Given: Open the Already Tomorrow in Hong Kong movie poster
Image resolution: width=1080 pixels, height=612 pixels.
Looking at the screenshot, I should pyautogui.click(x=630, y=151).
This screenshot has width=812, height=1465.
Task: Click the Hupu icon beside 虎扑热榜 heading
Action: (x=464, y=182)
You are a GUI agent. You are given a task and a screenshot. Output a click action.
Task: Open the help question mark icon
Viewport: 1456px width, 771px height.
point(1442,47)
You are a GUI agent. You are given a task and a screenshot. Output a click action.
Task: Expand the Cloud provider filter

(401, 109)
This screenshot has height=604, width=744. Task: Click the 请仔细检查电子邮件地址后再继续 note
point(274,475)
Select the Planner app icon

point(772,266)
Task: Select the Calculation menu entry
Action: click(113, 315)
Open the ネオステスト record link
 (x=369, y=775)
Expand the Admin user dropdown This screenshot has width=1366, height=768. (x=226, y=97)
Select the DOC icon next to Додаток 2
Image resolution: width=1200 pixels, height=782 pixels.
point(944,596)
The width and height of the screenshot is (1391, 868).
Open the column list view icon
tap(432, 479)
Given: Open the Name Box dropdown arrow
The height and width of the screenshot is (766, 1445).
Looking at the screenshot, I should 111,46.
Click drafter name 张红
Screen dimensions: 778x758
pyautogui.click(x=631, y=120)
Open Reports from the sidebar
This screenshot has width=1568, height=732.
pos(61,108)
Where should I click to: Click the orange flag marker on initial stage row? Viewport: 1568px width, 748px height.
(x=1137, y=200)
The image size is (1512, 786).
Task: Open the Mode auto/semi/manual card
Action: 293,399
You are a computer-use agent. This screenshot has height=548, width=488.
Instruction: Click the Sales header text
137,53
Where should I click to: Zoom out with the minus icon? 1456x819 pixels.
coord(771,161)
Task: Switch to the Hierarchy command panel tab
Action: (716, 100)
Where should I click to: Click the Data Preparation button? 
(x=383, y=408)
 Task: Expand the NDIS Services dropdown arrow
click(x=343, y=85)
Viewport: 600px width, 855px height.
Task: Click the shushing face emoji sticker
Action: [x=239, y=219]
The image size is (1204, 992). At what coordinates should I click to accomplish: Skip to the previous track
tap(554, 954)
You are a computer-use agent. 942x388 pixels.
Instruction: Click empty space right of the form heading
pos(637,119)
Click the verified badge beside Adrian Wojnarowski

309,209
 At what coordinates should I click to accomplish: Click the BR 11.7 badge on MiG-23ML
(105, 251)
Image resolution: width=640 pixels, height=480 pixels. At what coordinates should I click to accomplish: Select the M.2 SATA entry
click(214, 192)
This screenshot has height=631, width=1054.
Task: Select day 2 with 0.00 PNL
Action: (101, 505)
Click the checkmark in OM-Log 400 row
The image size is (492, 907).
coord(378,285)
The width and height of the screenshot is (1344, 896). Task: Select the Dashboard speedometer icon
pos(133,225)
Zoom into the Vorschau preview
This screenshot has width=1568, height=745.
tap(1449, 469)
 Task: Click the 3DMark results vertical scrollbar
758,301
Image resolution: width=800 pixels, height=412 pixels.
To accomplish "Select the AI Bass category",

▶ Goal of the exercise
Format the lines of the listing above as a JSON list of strings, one string per line and blank lines left out, covering the stretch from the line containing "Click the checkmark in OM-Log 400 row" through the end of the listing.

▶ Answer for the task
[
  "Click the checkmark in OM-Log 400 row",
  "The image size is (492, 907).",
  "coord(378,285)",
  "The width and height of the screenshot is (1344, 896). Task: Select the Dashboard speedometer icon",
  "pos(133,225)",
  "Zoom into the Vorschau preview",
  "This screenshot has width=1568, height=745.",
  "tap(1449, 469)",
  " Task: Click the 3DMark results vertical scrollbar",
  "758,301",
  "Image resolution: width=800 pixels, height=412 pixels.",
  "To accomplish \"Select the AI Bass category\","
]